Obama plan lowers payments for millions of student borrowers
BY KARA SPAK Staff Reporteremail@example.com October 26, 2011 9:14AM
Asia Rapier (on the right) is a student at De Paul University who has a student loan. On the left is fellow student, Edward Ward. She talked about the new proposed changes to federal student loan issues proposed by President Obama. | Al Podgorski~Chicago Sun-Times
Updated: November 28, 2011 10:07AM
Asia Rapier, 18, cried when she signed the paperwork on the student loans she took out for her first year at DePaul University.
By the time she graduates, the freshman journalism major from Chicago’s West Side estimates she will owe in excess of $60,000 in what could still be a slow job market.
“I’m very nervous,” Rapier said. “I wanted to start off with a clean slate, but I’m going to need to find a way to pay.”
American student loan debt is nearing a collective $1 trillion, and these loans are currently the second greatest source of household debt after mortgages.
On Wednesday, in a speech from Denver, President Barack Obama said he will use his executive authority to provide relief for borrowers, like Rapier, in two ways.
First, he will speed up implementation of a measure already passed by Congress that reduces the maximum repayment on student loans from 15 percent of discretionary income annually to 10 percent.
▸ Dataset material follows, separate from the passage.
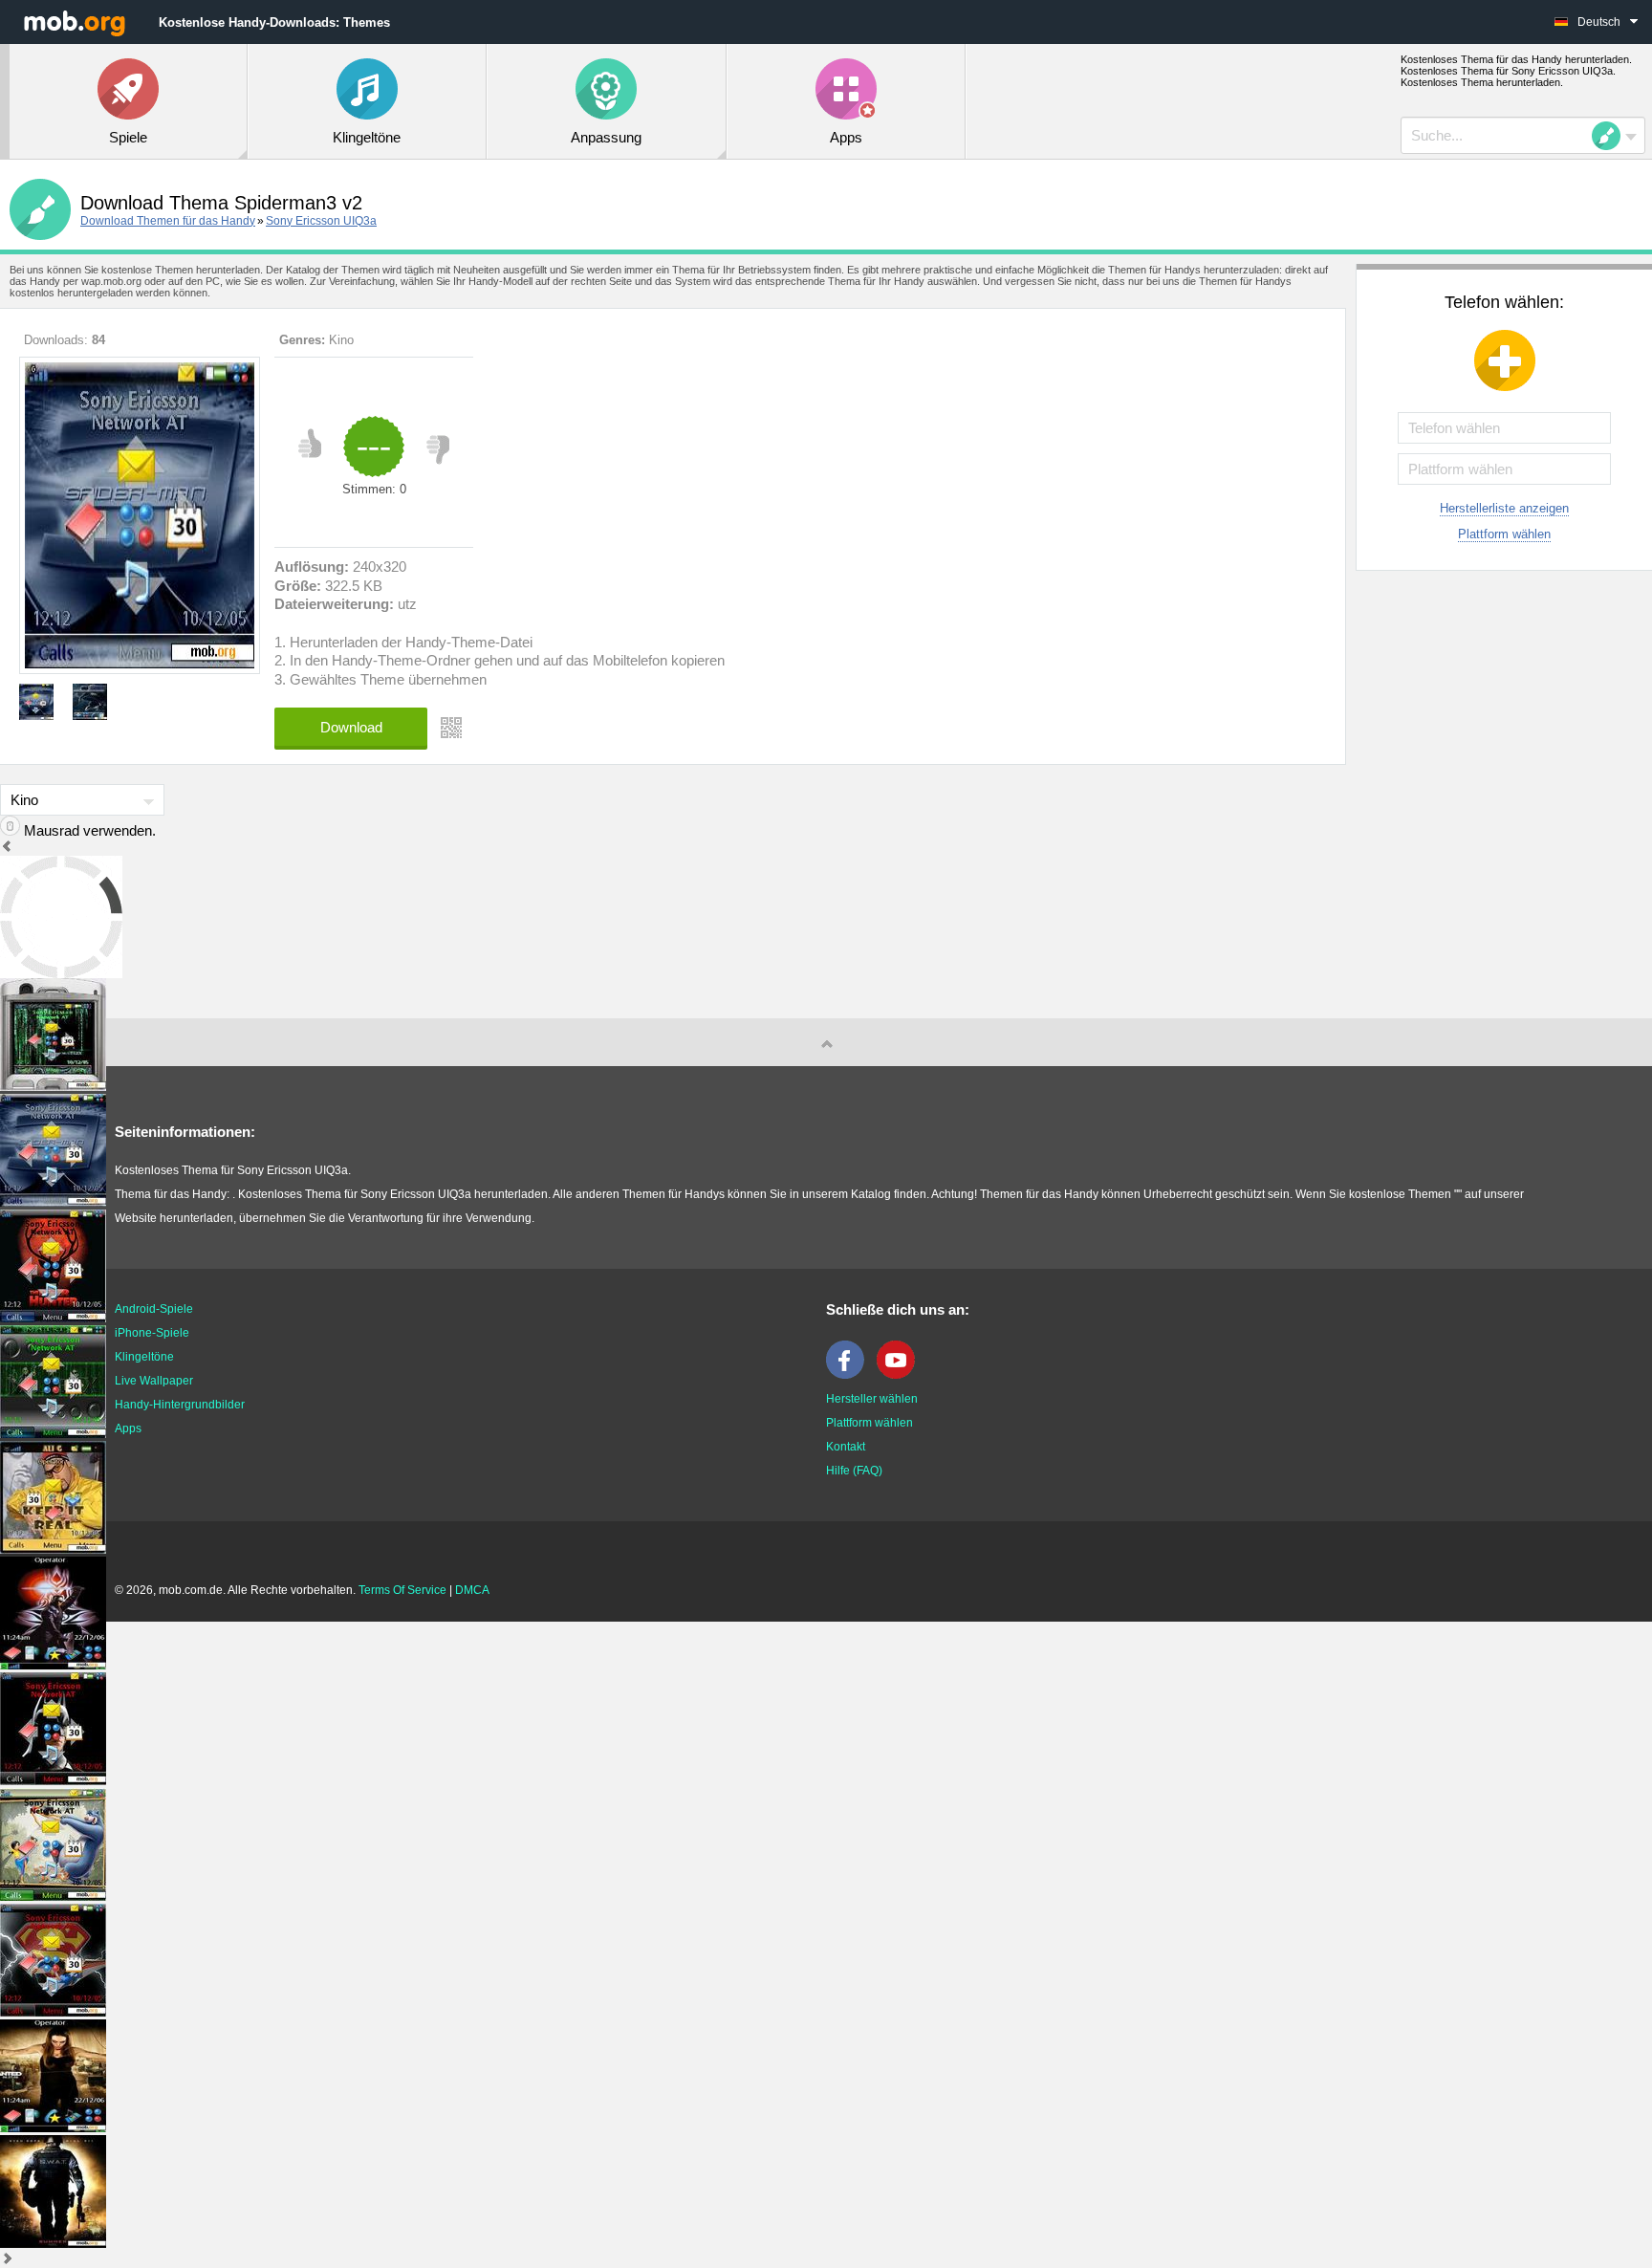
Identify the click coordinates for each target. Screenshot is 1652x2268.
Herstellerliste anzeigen (1504, 508)
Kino (341, 340)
The White House wants it to go into effect in 2012, instead of 2014, and the remaining debt would be forgiven after 20 years, instead of 25.
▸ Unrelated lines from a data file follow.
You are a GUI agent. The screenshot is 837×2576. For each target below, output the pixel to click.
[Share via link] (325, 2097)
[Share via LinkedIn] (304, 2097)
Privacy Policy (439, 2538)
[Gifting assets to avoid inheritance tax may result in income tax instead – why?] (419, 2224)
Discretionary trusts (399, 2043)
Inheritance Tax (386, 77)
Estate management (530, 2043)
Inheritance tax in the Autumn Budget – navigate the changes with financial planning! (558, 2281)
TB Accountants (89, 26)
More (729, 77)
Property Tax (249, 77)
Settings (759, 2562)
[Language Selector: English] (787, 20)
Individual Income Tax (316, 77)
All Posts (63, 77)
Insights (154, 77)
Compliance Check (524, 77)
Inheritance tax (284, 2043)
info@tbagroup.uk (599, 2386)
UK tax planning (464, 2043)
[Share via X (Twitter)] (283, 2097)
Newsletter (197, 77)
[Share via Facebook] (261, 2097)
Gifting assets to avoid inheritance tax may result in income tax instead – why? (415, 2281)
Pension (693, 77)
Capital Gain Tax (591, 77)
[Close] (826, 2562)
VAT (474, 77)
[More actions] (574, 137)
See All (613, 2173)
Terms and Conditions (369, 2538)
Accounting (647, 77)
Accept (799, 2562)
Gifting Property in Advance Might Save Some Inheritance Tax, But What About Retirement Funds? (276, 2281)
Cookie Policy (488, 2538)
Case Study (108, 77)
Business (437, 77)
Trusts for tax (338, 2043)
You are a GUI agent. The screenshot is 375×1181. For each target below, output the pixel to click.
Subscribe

Second, he will allow borrowers who have a loan from the Federal Family Education Loan Program and a direct loan from the government to consolidate into one loan. The consolidated loan would carry an interest rate of up to a half percentage point less than before.
The White House estimates as many as 7.4 million could benefit from these changes and says some borrowers could reduce their payments by hundreds of dollars a month.
But a vocal group pushing for reform — recent grads with heavy debt burdens and grim job prospects — is not eligible for the new income-based repayment plan and might not benefit from consolidation, said Mark Kantrowitz, a financial aid expert and publisher of FinAid.org.
“Someone who graduated this year or several years ago who has unaffordable debt because he is unemployed or underemployed will not benefit from the [new income-based repayment] program,” he said.
For those currently in repayment, he said the benefit for consolidating is “relatively minor.”
While those graduates are eligible for a current program that caps payments at 15 percent of discretionary income over 25 years, only about 1.25 percent of borrowers in repayment — or 450,000 borrowers — are using the program, he said.
The White House said the changes will carry no additional costs to taxpayers.
For Edward Ward, a DePaul freshman from the Austin neighborhood who estimates he will owe $20,000 in loans when he graduates, the prospect of income-based repayment “provides me some ease.” Still, the prospect of paying off thousands of dollars is daunting.
Tim Opgenorth, the University of Illinois at Chicago director of financial aid, said his school is offering a record $37 million in need-based financial aid for undergrads this year. Still, students are graduating with significant debt — an average of $18,526 for UIC undergraduates who finished in the spring of 2010, the latest figures available.
Nationally, the average debt burden for a 2011 graduate was $22,900.
“We see more and more parents unable to assist students,” Opgenorth said. “So parents are saying we want you to go to school but we can’t afford to help you anymore.”
Anastasia Tsuhlares, 20, an urban planning major at DePaul, will owe more than $100,000 when she graduates. She called the cost of higher education “ridiculous.”
While she likely will be eligible for the new Obama repayment plan, she did not find the proposal, which would have her paying student loans into her 40s, particularly helpful.
“That sounds insane for me to be in debt for half my life,” she said. “It’d be great if they could offer us some money.”
The Occupy Wall Street movement and others have pushed for total student loan forgiveness as a way to stimulate the economy, and groups like Student Loan Justice have called for more consumer protections for borrowers, including the ability to discharge student loans in bankruptcy.